> [Task requirements]: Copy exactly, and only, the lines from the line containing "Click drag-move icon in 朱老师 row" through the last line of the records below, both included, and leave out any pictures.

> [Information shown]:
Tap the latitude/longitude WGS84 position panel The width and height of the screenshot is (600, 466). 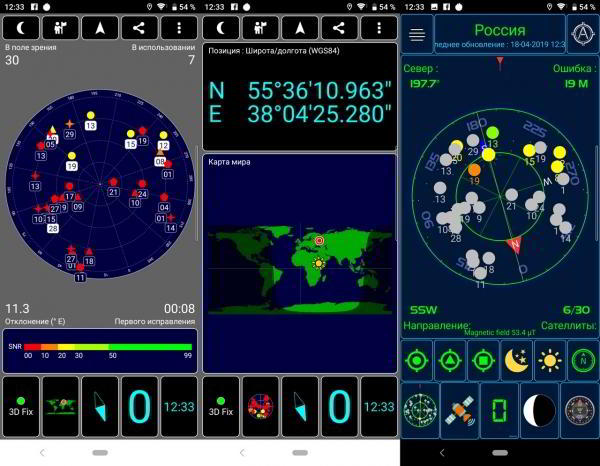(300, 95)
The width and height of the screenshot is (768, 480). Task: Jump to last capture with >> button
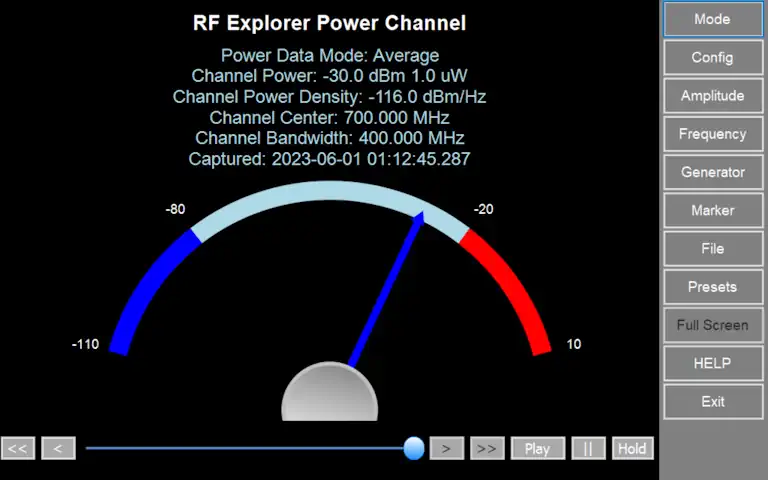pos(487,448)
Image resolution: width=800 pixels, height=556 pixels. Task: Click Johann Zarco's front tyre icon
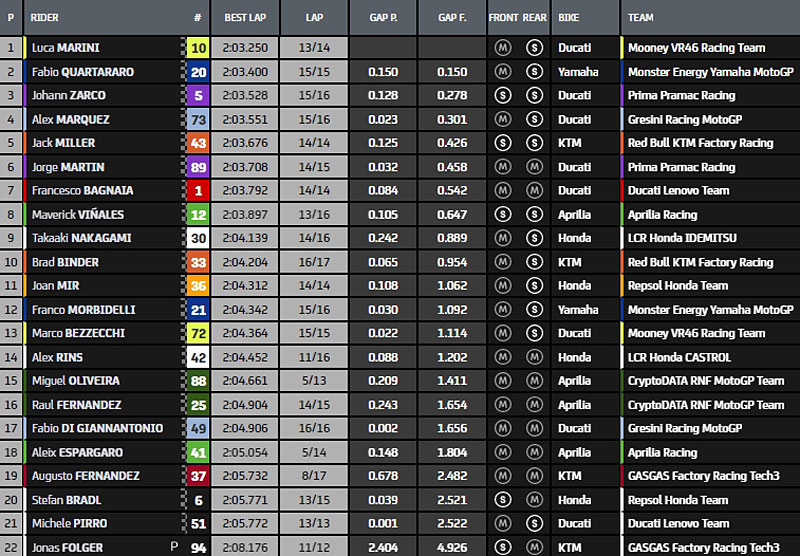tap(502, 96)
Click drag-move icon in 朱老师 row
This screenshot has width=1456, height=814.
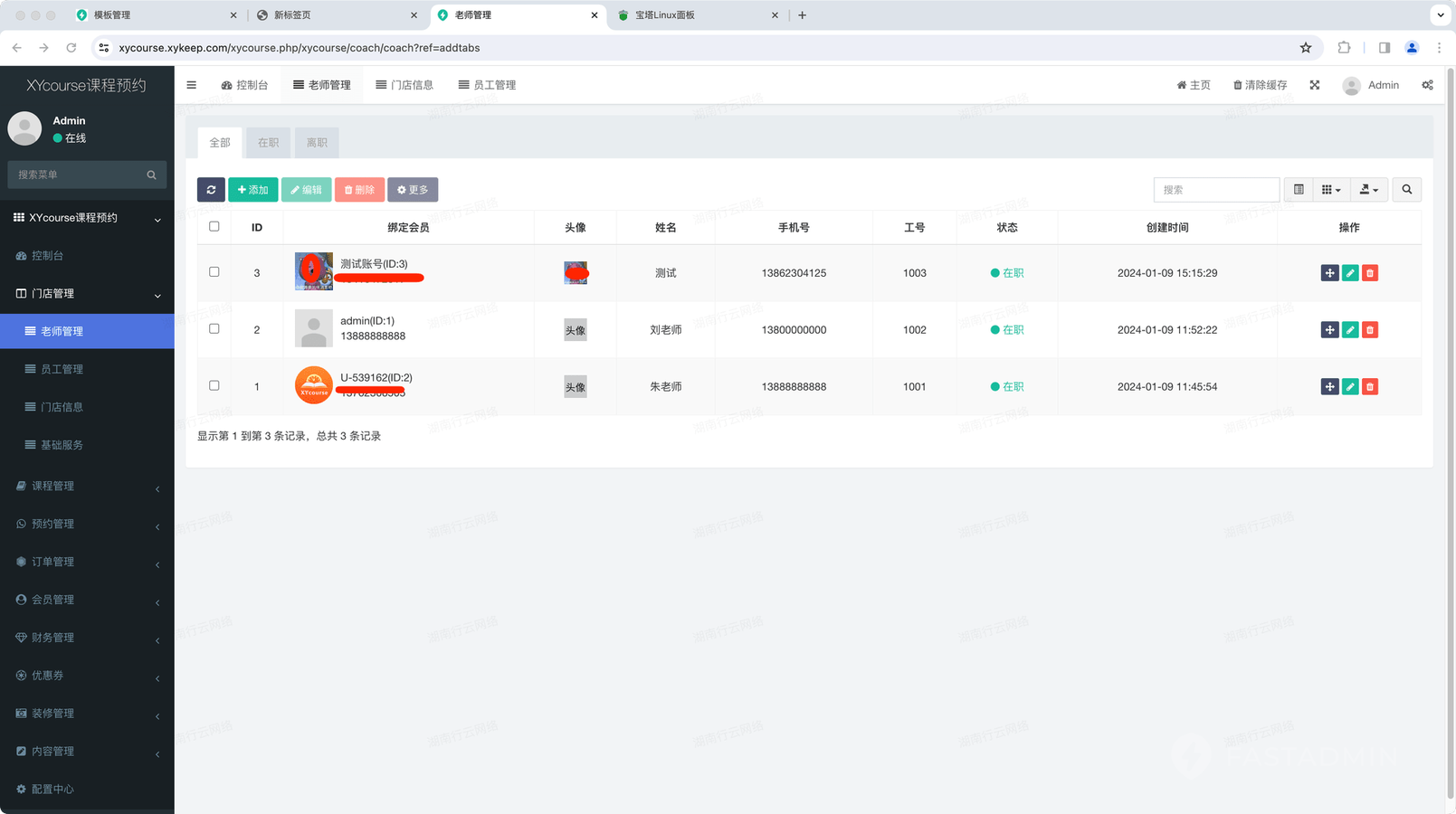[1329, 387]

> [Answer space]:
Click drag-move icon in 朱老师 row
This screenshot has width=1456, height=814.
[1329, 387]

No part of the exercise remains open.